- Task requirements:
Please update the records below by replacing every "Where should I click to" with "Where do I click to" and leaving all other text unchanged.

- Listed entries:

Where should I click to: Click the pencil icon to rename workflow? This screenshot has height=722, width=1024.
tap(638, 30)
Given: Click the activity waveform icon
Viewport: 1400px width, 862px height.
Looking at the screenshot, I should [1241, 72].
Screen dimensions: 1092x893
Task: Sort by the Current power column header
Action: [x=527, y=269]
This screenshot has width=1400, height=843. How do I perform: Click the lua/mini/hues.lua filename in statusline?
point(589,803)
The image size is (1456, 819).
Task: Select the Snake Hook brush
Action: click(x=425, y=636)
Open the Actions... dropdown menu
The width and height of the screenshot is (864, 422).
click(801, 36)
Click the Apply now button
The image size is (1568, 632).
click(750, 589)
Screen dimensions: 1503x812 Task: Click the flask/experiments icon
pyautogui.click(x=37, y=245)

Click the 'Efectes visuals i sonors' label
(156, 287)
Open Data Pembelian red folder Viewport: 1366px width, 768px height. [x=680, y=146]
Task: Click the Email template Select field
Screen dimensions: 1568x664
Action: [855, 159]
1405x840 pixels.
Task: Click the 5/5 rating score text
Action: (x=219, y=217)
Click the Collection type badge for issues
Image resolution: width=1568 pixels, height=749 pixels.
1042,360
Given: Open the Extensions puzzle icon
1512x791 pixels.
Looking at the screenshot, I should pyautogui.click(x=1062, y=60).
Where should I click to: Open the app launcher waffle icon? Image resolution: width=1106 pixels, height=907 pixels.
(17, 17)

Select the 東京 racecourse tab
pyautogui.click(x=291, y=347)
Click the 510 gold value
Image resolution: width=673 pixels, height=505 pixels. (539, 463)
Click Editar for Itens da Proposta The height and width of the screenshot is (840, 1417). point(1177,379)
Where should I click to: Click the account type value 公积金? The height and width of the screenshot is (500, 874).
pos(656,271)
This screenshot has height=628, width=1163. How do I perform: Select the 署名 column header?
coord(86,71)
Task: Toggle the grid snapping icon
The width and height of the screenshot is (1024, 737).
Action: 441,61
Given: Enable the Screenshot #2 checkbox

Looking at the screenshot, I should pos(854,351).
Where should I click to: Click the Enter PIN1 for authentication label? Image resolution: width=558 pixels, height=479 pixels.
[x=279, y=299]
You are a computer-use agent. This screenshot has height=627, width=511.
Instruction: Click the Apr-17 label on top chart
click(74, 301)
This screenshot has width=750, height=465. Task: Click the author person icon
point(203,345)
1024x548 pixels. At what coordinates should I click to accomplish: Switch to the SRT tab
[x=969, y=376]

- Response:
Where do I click to: Click the pencil icon to rename workflow? This screenshot has height=722, width=1024.
tap(638, 30)
Given: Click the activity waveform icon
Viewport: 1400px width, 862px height.
Looking at the screenshot, I should [1241, 72].
Screen dimensions: 1092x893
Task: Sort by the Current power column header
Action: [x=527, y=269]
This screenshot has width=1400, height=843. How do I perform: Click the lua/mini/hues.lua filename in statusline?
point(589,803)
The image size is (1456, 819).
Task: Select the Snake Hook brush
Action: click(x=425, y=636)
Open the Actions... dropdown menu
The width and height of the screenshot is (864, 422).
click(801, 36)
Click the Apply now button
The image size is (1568, 632).
click(750, 589)
Screen dimensions: 1503x812 Task: Click the flask/experiments icon
pyautogui.click(x=37, y=245)

Click the 'Efectes visuals i sonors' label
(156, 287)
Open Data Pembelian red folder Viewport: 1366px width, 768px height. [x=680, y=146]
Task: Click the Email template Select field
Screen dimensions: 1568x664
Action: [855, 159]
1405x840 pixels.
Task: Click the 5/5 rating score text
Action: (x=219, y=217)
Click the Collection type badge for issues
Image resolution: width=1568 pixels, height=749 pixels.
1042,360
Given: Open the Extensions puzzle icon
1512x791 pixels.
Looking at the screenshot, I should pyautogui.click(x=1062, y=60).
Where do I click to: Open the app launcher waffle icon? Image resolution: width=1106 pixels, height=907 pixels.
(17, 17)

Select the 東京 racecourse tab
pyautogui.click(x=291, y=347)
Click the 510 gold value
Image resolution: width=673 pixels, height=505 pixels. (539, 463)
Click Editar for Itens da Proposta The height and width of the screenshot is (840, 1417). point(1177,379)
Where do I click to: Click the account type value 公积金? The height and width of the screenshot is (500, 874).
pos(656,271)
This screenshot has height=628, width=1163. How do I perform: Select the 署名 column header?
coord(86,71)
Task: Toggle the grid snapping icon
The width and height of the screenshot is (1024, 737).
Action: 441,61
Given: Enable the Screenshot #2 checkbox

Looking at the screenshot, I should pos(854,351).
Where do I click to: Click the Enter PIN1 for authentication label? Image resolution: width=558 pixels, height=479 pixels.
[x=279, y=299]
You are a computer-use agent. This screenshot has height=627, width=511.
Instruction: Click the Apr-17 label on top chart
click(74, 301)
This screenshot has width=750, height=465. Task: Click the author person icon
point(203,345)
1024x548 pixels. At what coordinates should I click to accomplish: Switch to the SRT tab
[x=969, y=376]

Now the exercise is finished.